EXCERPTED DATA:

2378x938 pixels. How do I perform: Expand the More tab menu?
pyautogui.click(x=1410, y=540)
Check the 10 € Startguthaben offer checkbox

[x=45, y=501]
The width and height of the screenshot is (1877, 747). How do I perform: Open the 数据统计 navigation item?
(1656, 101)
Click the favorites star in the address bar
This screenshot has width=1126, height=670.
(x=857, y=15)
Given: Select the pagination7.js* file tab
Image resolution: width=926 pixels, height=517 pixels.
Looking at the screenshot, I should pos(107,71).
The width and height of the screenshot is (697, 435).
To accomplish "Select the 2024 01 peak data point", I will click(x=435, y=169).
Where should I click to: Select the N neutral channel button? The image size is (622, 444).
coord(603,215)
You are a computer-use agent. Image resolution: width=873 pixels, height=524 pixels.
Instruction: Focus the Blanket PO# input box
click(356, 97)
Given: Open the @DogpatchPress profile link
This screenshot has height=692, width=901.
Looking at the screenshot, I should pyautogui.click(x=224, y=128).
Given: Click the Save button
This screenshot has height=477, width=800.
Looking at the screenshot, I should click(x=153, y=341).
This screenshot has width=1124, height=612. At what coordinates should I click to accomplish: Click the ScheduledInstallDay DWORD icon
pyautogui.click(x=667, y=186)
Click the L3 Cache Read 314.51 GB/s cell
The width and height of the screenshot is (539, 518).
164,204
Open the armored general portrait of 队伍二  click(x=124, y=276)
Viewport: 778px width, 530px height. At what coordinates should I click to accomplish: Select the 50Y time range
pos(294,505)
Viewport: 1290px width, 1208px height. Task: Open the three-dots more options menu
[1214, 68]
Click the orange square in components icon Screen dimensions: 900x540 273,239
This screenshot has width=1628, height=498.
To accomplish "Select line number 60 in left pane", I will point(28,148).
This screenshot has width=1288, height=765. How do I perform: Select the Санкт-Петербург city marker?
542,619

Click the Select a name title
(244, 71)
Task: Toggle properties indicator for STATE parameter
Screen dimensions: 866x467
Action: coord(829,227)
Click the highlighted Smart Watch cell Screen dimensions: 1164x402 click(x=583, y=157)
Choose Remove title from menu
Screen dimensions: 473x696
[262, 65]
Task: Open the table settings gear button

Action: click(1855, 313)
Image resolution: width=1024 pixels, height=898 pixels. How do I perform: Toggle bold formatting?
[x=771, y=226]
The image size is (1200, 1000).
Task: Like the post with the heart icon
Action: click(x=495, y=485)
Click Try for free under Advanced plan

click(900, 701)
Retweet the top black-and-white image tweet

EXERCISE DESCRIPTION: Pull each line containing "will" from the records.

TASK RESPONSE:
To accomplish "Select the 2024 01 peak data point", I will click(x=435, y=169).
To accomplish "Select line number 60 in left pane", I will point(28,148).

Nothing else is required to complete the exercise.